Paul
Goble
Staunton, October 24 – Information and
Mass Communications Minister Nikolay Nikiforob says that budgetary cutbacks
mean that the government will close almost all public access Internet points in
Russia by the end of this year, a decision that will hit Russians in small
towns and villages far harder than those in cities.
That is because most of the public
access Internet points now in operation are in villages and small towns where
few individuals as yet have their own access to email and the web. Now, even
fewer of these people will, and that in turn means that they will be even more
dependent on state television and the postal service than they were before (tass.ru/ekonomika/3728315).
Nikiforov says
that these points will “stop work almost everywhere,” although he insisted that
decisions about which to shut would be taken on a case by case basis.
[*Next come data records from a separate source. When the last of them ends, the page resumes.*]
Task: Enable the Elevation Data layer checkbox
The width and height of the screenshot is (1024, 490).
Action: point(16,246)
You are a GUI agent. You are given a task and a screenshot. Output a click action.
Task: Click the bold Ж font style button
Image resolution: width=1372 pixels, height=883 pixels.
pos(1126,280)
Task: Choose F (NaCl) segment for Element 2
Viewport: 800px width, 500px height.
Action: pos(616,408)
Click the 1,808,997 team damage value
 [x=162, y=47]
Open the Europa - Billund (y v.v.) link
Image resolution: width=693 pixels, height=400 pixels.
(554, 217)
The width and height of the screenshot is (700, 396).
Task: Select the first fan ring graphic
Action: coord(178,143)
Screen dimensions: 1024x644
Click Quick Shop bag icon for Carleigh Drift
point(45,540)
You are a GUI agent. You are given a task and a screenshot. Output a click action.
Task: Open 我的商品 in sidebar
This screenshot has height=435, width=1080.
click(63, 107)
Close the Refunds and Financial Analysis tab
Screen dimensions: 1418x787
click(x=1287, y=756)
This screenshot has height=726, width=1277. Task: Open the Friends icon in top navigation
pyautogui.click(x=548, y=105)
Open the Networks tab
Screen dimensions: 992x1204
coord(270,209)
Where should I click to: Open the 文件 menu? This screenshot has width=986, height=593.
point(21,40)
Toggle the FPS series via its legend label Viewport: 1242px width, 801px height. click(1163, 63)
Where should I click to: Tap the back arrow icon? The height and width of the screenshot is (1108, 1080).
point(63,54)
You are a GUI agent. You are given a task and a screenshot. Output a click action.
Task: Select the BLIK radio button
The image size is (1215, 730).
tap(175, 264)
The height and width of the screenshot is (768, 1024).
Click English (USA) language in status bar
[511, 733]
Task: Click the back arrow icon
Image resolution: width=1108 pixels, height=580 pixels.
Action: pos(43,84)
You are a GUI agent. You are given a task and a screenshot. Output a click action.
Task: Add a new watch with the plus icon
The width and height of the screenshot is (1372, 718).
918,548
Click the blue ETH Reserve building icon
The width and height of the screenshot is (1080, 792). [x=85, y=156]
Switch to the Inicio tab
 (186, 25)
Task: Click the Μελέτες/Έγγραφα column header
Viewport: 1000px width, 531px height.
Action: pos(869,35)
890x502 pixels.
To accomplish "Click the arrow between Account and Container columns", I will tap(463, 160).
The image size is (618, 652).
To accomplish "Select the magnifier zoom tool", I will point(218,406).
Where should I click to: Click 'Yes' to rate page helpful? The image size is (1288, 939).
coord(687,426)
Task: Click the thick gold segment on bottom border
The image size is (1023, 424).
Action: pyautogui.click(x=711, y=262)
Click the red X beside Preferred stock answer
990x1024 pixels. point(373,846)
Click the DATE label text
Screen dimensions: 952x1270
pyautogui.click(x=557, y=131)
He suggested that such access points would
remain “only in the very smallest population points where there are no other
means of communication.
The minister suggested that this was
not as much a tragedy as many might think because ever more people even in small
villages have their own personal access to the Internet. But he acknowledged
that the closure of the only way some villagers have to communicate with others
outside their home area would have a serious impact on many, including on the
post office.
Nikiforov acknowledged as well that
this step violates existing law and said that in the coming months, he and his
staff would be proposing amendments to bring the law into line with the reality
he is creating. He also said that he
hoped Rostelkom would invest more, but its spokesman have already indicated
that they are not prepared to do so without subsidies.